(Data for locating visible targets)

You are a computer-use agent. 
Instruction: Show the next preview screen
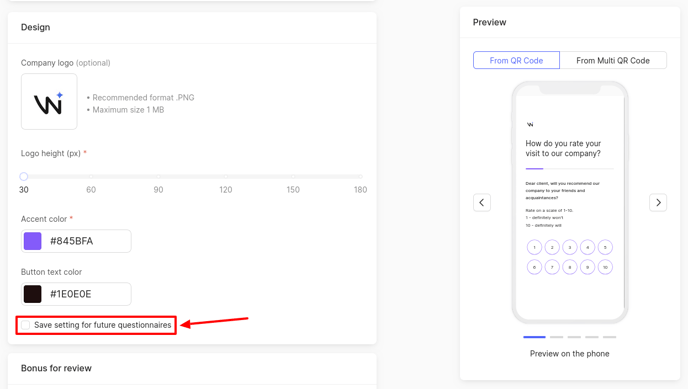coord(658,203)
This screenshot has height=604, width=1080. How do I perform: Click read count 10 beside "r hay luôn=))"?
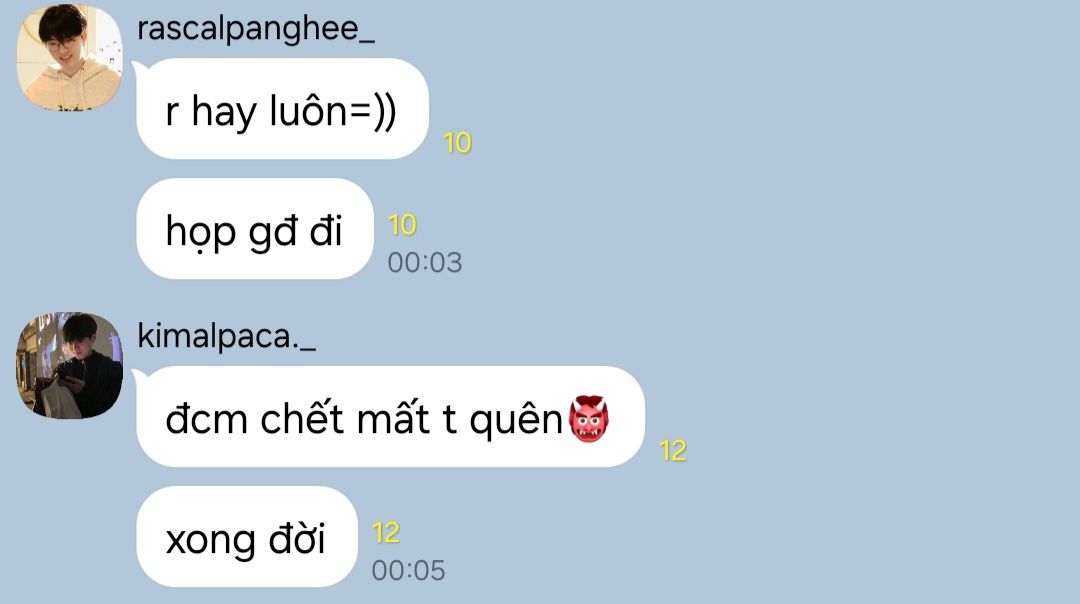[457, 143]
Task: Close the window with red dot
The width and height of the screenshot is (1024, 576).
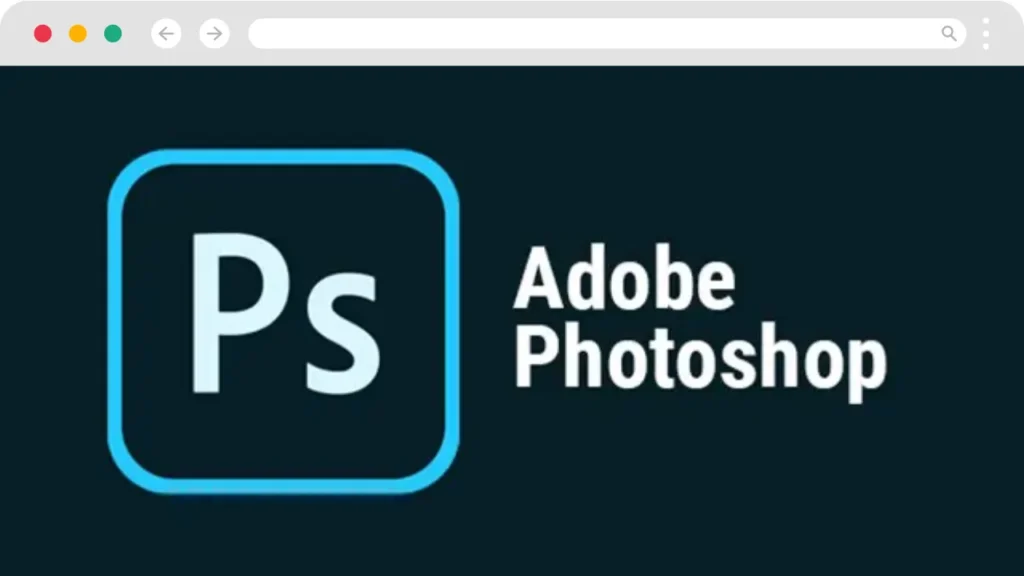Action: click(x=43, y=33)
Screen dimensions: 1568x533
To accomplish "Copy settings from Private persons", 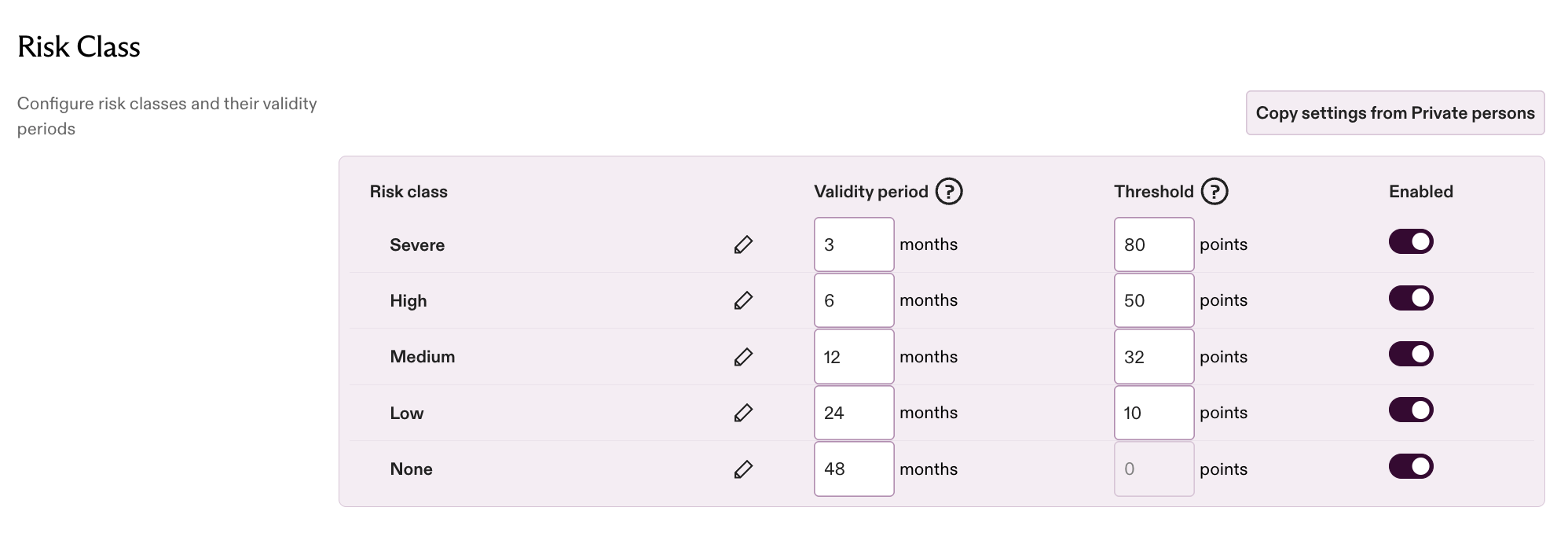I will (x=1395, y=112).
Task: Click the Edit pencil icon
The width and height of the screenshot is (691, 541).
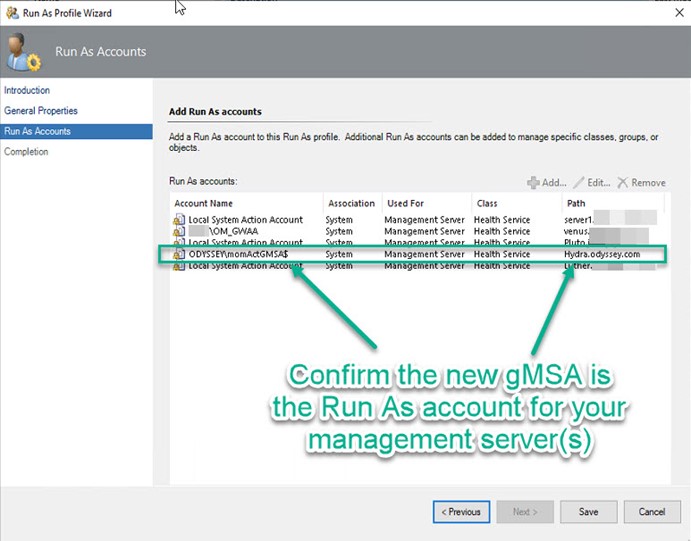Action: (x=578, y=183)
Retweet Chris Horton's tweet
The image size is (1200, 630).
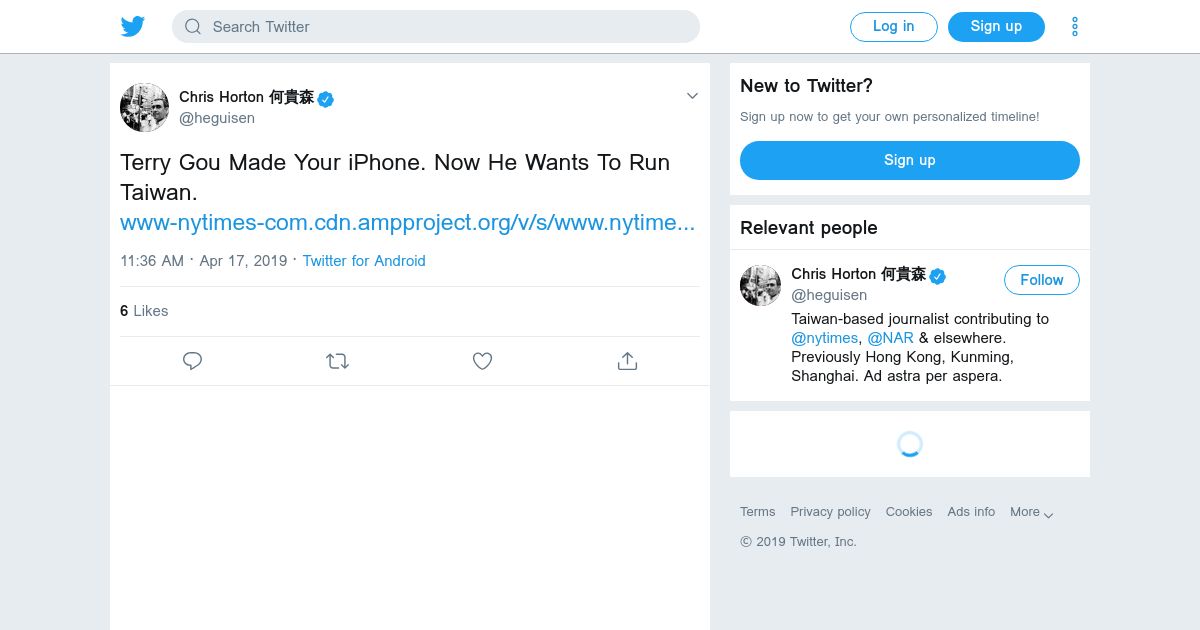tap(337, 361)
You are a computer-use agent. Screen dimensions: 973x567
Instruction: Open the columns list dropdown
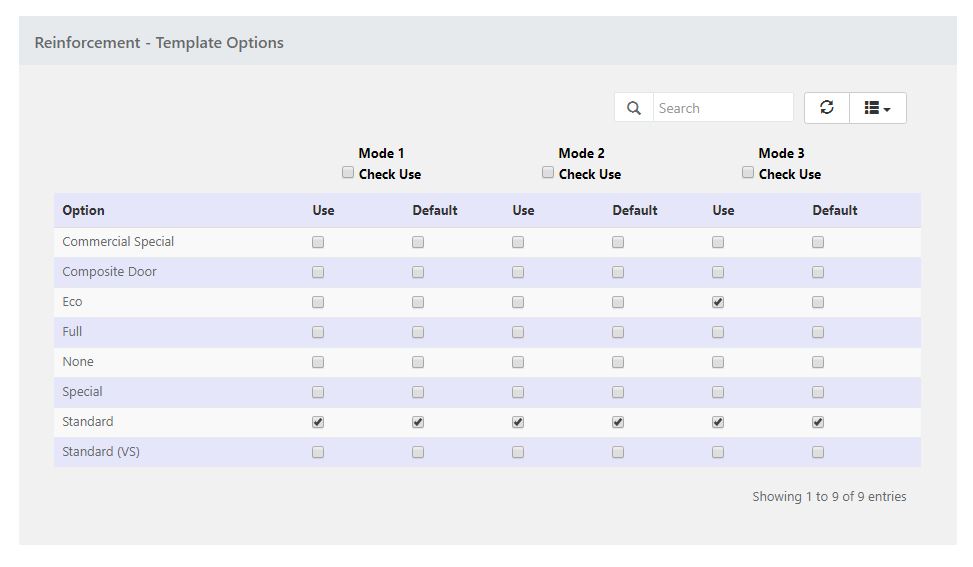click(877, 108)
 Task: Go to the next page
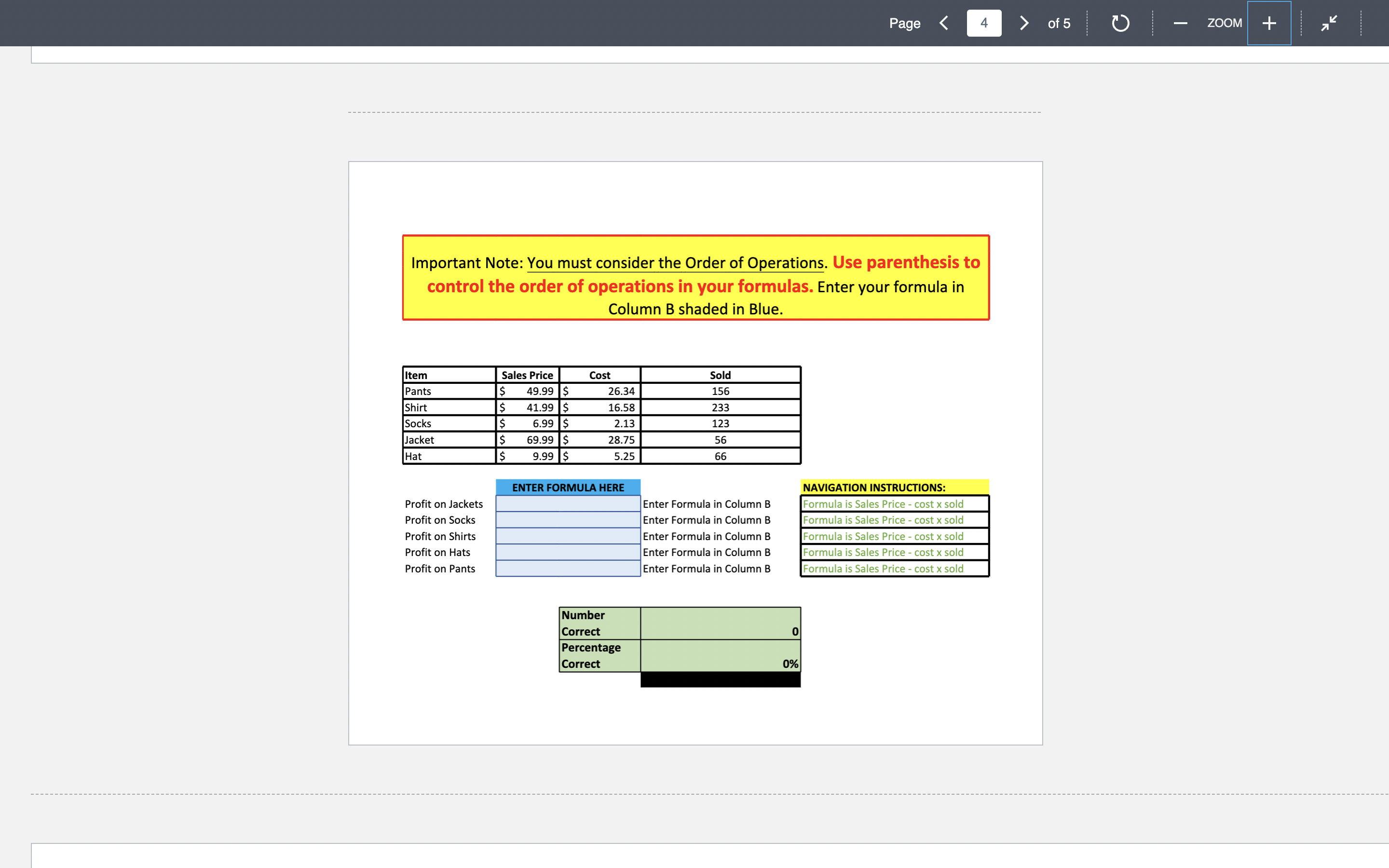[x=1024, y=23]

▶ PROBLEM TO SOLVE:
Reproduce the items word for word from the line containing "You are a computer-use agent. Screen" through the end of the items, and leave the pictures out of your answer.

▶ WRITTEN SOLUTION:
You are a computer-use agent. Screen dimensions: 973x567
Instruction: Open the columns list dropdown
click(877, 108)
 Task: Go to the next page
[x=1024, y=23]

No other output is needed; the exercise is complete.